Los rohingyas que permanecen en el estado de Rakhine continúan sufriendo discriminación y segregación, en particular restricciones de movimiento, que limitan su acceso a la atención médica.
En Malasia, que alberga una de las poblaciones más grandes de rohingyas fuera de Myanmar, muchos no buscan atención médica y se demoran en hacerlo hasta que su condición se vuelve muy grave por temor a ser denunciados a las autoridades migratorias y detenidos.

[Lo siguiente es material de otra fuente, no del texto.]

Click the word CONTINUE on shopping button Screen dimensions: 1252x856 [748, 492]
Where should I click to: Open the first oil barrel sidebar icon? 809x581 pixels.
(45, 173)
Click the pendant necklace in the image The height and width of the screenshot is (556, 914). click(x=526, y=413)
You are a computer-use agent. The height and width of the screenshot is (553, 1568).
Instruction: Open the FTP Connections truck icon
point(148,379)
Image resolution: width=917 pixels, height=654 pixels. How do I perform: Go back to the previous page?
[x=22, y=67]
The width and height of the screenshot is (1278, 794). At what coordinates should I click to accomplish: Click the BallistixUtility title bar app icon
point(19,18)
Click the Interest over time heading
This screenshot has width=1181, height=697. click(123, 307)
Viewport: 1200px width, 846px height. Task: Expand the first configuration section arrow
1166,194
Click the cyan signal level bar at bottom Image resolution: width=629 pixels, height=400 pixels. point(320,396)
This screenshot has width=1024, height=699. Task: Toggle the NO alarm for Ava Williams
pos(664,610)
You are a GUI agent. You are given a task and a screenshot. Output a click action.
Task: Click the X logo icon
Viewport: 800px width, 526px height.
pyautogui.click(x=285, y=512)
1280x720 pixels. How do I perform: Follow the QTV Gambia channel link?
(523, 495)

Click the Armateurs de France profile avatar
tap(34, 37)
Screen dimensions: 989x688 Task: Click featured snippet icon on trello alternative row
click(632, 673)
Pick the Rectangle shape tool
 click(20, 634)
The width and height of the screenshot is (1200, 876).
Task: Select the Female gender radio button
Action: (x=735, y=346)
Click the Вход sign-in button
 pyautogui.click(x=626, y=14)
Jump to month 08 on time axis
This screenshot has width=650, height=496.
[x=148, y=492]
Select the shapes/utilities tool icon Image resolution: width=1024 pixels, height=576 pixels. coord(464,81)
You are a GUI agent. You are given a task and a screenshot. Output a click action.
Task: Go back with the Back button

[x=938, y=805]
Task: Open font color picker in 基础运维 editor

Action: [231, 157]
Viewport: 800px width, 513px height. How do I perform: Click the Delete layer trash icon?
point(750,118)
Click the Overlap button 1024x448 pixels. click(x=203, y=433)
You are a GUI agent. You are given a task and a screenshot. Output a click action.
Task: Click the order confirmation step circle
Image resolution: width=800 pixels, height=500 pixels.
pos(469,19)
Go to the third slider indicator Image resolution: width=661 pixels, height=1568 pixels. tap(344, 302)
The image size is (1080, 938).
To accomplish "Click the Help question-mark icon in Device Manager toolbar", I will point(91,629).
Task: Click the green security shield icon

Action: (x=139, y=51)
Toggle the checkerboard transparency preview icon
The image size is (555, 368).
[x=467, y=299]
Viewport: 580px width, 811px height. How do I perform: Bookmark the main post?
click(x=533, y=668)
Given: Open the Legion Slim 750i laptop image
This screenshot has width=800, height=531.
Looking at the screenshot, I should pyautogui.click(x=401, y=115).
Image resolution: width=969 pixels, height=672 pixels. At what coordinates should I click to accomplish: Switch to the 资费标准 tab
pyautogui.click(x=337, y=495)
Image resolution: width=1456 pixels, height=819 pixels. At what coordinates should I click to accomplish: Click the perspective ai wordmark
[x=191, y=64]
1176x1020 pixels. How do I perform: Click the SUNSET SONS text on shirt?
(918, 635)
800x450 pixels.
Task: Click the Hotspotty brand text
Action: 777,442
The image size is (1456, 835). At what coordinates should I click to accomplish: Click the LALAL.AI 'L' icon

Las barreras para acceder al empleo significan que la mayoría no puede costearse la atención médica.
Además, en los últimos meses, los países del sureste asiático se han negado repetidamente a que barcos que transportaban cientos de refugiados que huían de los campos de Bangladesh desembarcaran en sus costas por temor al COVID-19. Muchas personas han estado a la deriva durante semanas con poca comida y agua y, a menudo, siendo víctimas de abusos.
“La vulnerabilidad de los rohingyas se ha visto agravada por la pandemia COVID-19. Su falta de estatus legal y la ausencia de soluciones a largo plazo y más sostenibles significan que su futuro es más incierto que nunca”, subraya Alan Pereira, coordinador de MSF en Bangladesh.
“En un momento en el que muchos en todo el mundo ven sus movimientos restringidos, sus planes pospuestos y sus trabajos en peligro, es importante recordar que esta ha sido la vida de los rohingyas durante generaciones”.